# iPhone 6+, tivo stream and app



## Aero 1 (Aug 8, 2007)

Anyone here with an iphone 6+ see the horrible quality that it now displays when streaming a show at full strength because of the bigger screen? 

the resolution that the stream sent the smaller iphone 5s and below was nice for that small screen, but now since the 6+ zooms the app to fit the screen, it looks terrible.
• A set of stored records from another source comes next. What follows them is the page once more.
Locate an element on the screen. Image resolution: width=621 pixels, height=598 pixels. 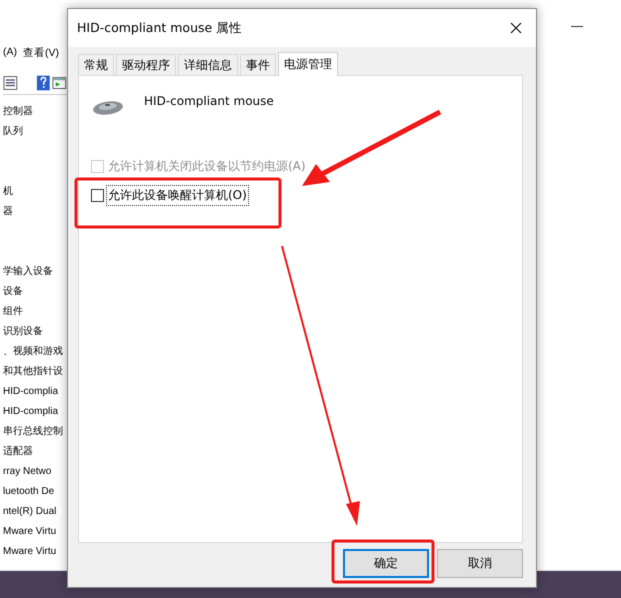
tree-item: 识别设备 is located at coordinates (35, 332).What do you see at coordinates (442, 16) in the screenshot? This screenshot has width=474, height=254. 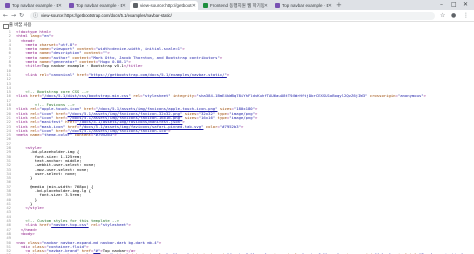 I see `star-icon: ☆` at bounding box center [442, 16].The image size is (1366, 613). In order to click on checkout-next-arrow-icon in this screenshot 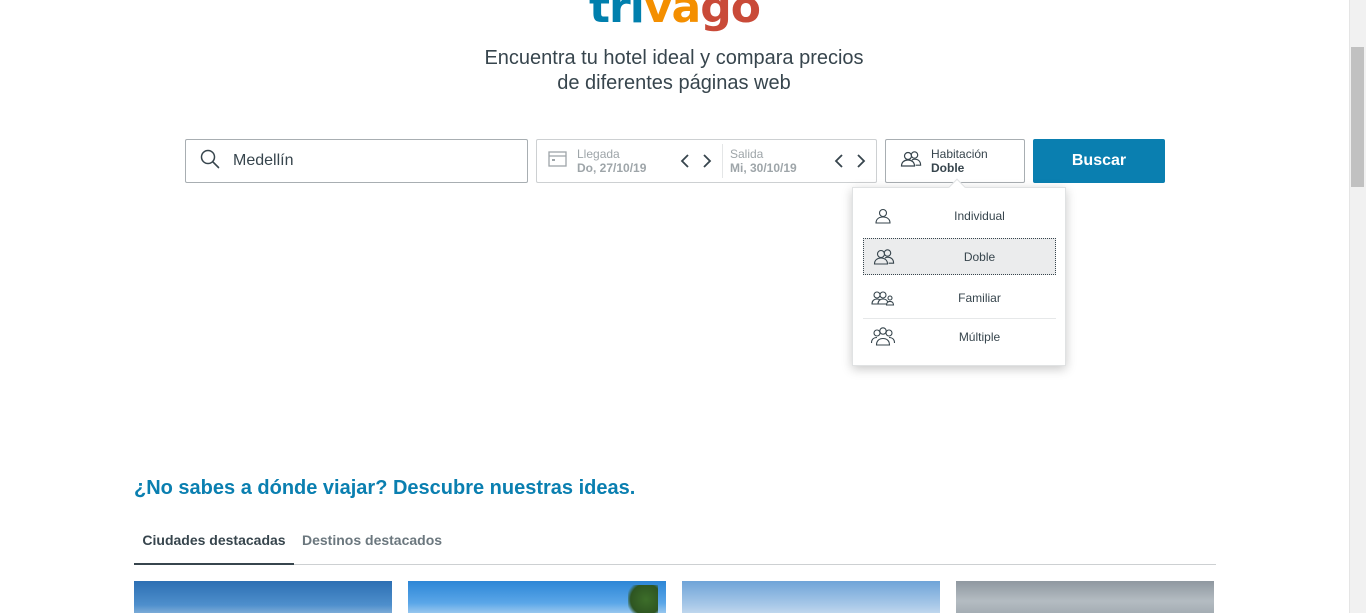, I will do `click(861, 161)`.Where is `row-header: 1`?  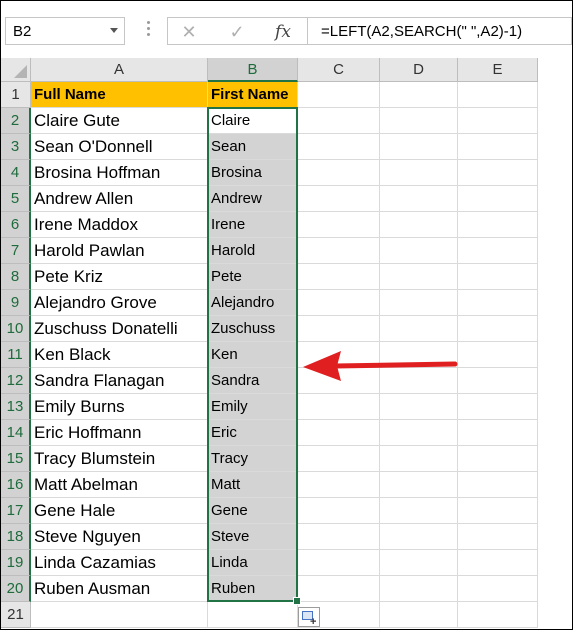 row-header: 1 is located at coordinates (16, 95).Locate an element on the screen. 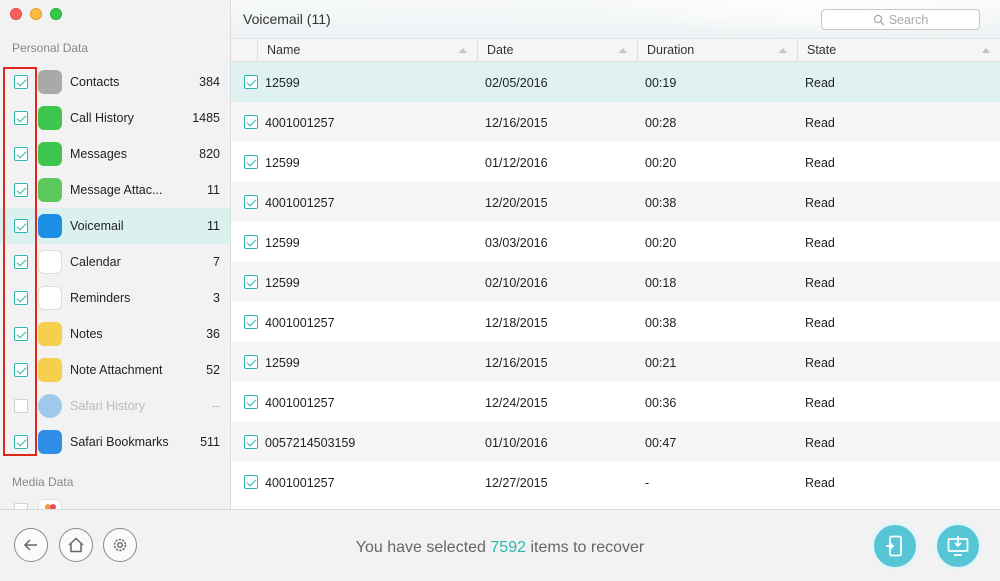 The image size is (1000, 581). table-row: 4001001257 12/24/2015 00:36 Read is located at coordinates (616, 402).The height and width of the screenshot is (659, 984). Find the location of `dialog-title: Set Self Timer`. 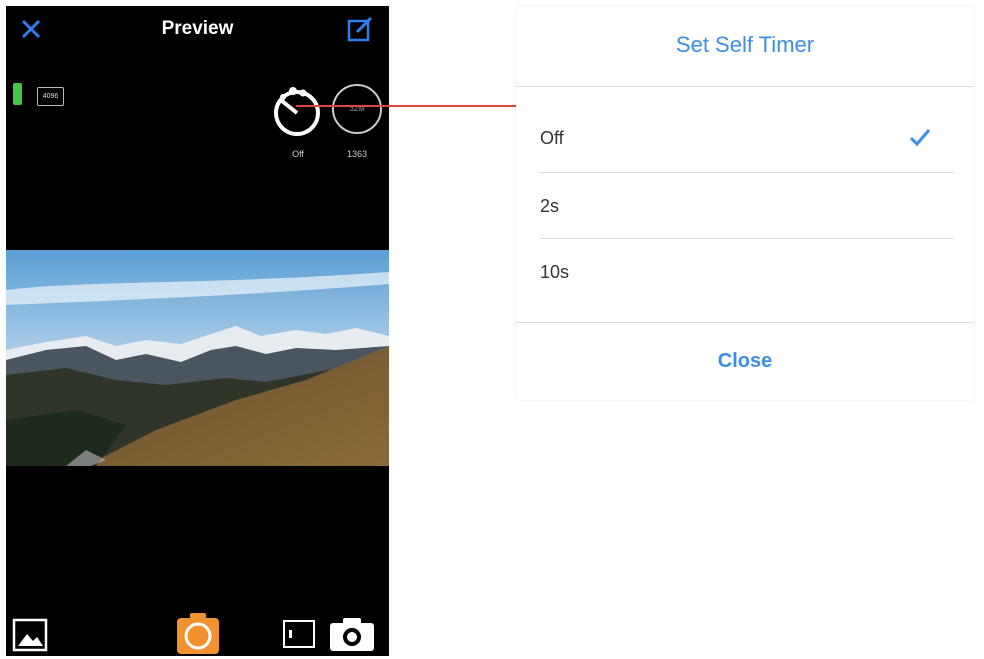

dialog-title: Set Self Timer is located at coordinates (745, 44).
hope they update the app soon and add an HD profile for the phone like the ipad.


----------



## consumedsoul (Jan 13, 2013)

Yep nothing we can do until they update. Luckily I have an iPad Air that still displays fine.  Been seeing a lot of lost network connections lately though.



Aero 1 said:


> Anyone here with an iphone 6+ see the horrible quality that it now displays when streaming a show at full strength because of the bigger screen?
> 
> the resolution that the stream sent the smaller iphone 5s and below was nice for that small screen, but now since the 6+ zooms the app to fit the screen, it looks terrible.
> 
> hope they update the app soon and add an HD profile for the phone like the ipad.


----------



## JWhites (May 15, 2013)

I've mentioned it http://www.tivocommunity.com/tivo-vb/showthread.php?p=10245678#post10245678 lets hope they're listening.


----------